Joel Ervin
Bio
Recruiting
Scouting Report
Joel Ervin is a massive 6-foot-6, 330-pound jumbo offensive lineman from Fort Myers (FL) and one of the more physically imposing blockers in the 2026 class, carrying a 0.9076 composite and a top-300 national ranking. A four-star prospect who signed with Miami after flipping from Louisville, he projects best as a power-scheme interior lineman or right tackle who wins with size, length, and a finisher's mentality.
Physical Profile
Ervin's frame is the headline trait: at 6'6"/330 he carries rare mass with extraordinary arm length, which gives him a wide, hard-to-bull-rush base and the reach to lock onto edge defenders before they can cross his face. For a player this size he shows unusual mobility — 247's Andrew Ivins notes he can 'shoot into space' and reach his landmarks on backside cutoffs — but the dimensions (sub-33-inch height profile relative to weight) and play-clip tendencies suggest his long-term fit is more guard/RT than a true left-tackle space-protector. The body is closer to college-ready than most prep linemen.
Play Style
A throwback mauler who sets the tone in the run game. On film he generates movement off the snap, latches with long arms, and drives defenders well past the point of attack, frequently finishing on top of his man.
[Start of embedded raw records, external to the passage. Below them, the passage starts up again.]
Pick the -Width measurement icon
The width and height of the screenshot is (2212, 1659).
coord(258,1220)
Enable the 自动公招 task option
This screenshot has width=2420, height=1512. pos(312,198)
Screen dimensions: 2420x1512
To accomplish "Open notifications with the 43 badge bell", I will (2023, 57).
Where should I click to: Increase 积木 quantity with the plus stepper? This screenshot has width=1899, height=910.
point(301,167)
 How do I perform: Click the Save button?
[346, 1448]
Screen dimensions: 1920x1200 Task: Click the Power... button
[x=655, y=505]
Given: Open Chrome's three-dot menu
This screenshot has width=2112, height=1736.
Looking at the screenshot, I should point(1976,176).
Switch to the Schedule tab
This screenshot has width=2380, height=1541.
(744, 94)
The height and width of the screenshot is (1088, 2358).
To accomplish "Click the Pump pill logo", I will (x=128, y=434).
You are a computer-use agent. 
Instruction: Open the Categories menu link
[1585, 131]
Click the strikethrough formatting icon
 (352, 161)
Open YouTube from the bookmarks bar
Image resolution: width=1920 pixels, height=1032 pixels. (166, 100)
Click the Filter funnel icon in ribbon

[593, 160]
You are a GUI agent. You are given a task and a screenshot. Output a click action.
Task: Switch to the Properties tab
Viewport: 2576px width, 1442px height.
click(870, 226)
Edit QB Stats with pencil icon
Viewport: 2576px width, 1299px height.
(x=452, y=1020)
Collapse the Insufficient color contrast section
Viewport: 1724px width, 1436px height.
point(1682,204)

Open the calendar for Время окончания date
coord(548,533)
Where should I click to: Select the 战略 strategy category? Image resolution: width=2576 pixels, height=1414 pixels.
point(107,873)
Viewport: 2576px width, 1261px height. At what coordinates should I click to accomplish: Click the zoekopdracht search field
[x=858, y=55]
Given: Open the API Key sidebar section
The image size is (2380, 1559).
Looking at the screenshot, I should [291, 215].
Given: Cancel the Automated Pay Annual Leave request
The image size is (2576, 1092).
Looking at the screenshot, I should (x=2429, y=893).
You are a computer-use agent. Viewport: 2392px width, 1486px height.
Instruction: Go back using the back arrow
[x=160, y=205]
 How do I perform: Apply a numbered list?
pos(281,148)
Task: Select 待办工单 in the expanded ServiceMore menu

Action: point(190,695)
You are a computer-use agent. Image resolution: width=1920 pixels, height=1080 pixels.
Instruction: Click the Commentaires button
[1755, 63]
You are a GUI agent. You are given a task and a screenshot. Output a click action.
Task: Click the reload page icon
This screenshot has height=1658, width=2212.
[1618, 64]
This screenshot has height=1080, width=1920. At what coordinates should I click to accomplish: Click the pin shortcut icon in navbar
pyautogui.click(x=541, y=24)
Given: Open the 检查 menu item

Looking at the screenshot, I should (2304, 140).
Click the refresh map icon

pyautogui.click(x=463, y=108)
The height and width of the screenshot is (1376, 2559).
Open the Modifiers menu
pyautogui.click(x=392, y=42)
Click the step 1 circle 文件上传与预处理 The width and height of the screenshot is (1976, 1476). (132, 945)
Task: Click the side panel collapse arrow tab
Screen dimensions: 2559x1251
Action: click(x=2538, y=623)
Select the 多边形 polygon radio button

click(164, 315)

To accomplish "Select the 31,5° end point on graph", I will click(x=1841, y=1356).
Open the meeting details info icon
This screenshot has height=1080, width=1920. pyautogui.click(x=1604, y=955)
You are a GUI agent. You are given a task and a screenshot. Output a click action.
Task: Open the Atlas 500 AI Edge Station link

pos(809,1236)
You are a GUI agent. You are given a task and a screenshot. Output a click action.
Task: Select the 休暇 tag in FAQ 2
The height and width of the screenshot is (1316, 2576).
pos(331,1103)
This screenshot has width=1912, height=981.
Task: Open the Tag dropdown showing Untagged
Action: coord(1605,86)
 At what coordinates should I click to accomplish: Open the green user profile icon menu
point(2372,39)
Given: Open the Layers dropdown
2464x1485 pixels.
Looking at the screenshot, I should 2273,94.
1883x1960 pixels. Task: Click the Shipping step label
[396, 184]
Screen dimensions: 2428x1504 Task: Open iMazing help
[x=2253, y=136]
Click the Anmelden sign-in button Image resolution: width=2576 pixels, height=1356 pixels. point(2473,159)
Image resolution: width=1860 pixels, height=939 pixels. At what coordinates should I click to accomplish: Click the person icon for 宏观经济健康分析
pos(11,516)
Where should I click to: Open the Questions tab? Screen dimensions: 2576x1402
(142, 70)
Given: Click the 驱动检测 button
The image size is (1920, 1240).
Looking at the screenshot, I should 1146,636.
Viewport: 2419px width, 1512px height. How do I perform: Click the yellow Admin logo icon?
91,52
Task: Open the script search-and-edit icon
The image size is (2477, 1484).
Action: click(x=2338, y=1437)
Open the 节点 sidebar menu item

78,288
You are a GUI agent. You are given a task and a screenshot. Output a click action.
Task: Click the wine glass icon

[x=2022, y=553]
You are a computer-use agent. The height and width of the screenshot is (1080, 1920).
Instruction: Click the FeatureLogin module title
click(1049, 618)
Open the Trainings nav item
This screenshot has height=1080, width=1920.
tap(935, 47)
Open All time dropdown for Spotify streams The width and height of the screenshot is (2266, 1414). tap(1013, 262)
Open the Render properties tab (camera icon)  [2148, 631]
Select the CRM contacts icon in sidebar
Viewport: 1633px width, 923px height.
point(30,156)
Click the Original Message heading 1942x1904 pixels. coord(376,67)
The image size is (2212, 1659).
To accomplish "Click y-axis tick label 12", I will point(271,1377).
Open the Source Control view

He plays angry and physical, but his best reps come downhill in the run game rather than in long, isolated pass sets — his value is in displacing bodies and clearing lanes, not yet as a finesse mirror-and-slide protector.
Strengths
- Elite play strength and finishing demeanor — described as a 'road grader' who consistently looks to bury defenders through the whistle, a trait that anchored a Fort Myers line that paved 1,759 rushing yards and 31 TDs in 2024
- Rare length for the position; his arm extension lets him win the first-contact battle, control rushers at the apex, and recover when initially beaten
- Surprising short-area mobility for a 330-pounder — flashes the ability to climb to the second level and execute backside cutoffs, projecting well to gap/zone-run concepts
Areas to Improve
- Pad level and weight distribution — at this mass he must play with consistent knee bend and avoid leaning/lunging, or quicker interior rushers will use his height against him on counters
- Pass-set footwork and lateral quickness in space against speed-to-power edge talent; he needs to refine kick-slide mechanics and conditioning to handle the tempo and twist games of ACC fronts
College Projection
Likely a developmental redshirt year at Miami to refine technique and reshape his body for the college level, then competition for an interior starting role (or right tackle) by years two-to-three. His floor is high as a power-run-game starter given the ready-made size; the ceiling depends on whether his feet develop enough for consistent pass protection against Power-conference edges.
NFL Outlook
Possesses a developmental NFL frame thanks to elite size and length, traits that draw pro interest at guard or right tackle. As a top-300 four-star he carries Day 3 / priority-free-agent upside at this stage; a realistic draftable projection hinges on three years of technical and footwork development. The mass, arm length, and nasty finishing temperament are the kinds of traits NFL line coaches will want to develop.
Best Fit
A downhill, gap/power-run-oriented offense that lets him fire off the ball and maul — ideal as an interior guard or right tackle. Miami's pro-style, physical front fits well; he should not be asked to play left tackle in a heavy drop-back spread early. A program with a strong strength/development staff to manage his weight and refine his feet maximizes the considerable upside.
Player Comparison
Both share an imposing 6'5" 330+ pound frame with the athletic ability to earn 4-star recruiting status despite their massive size. Becton was similarly ranked as a top-300 national recruit with elite physical tools, suggesting natural movement ability rare for players of their dimensions.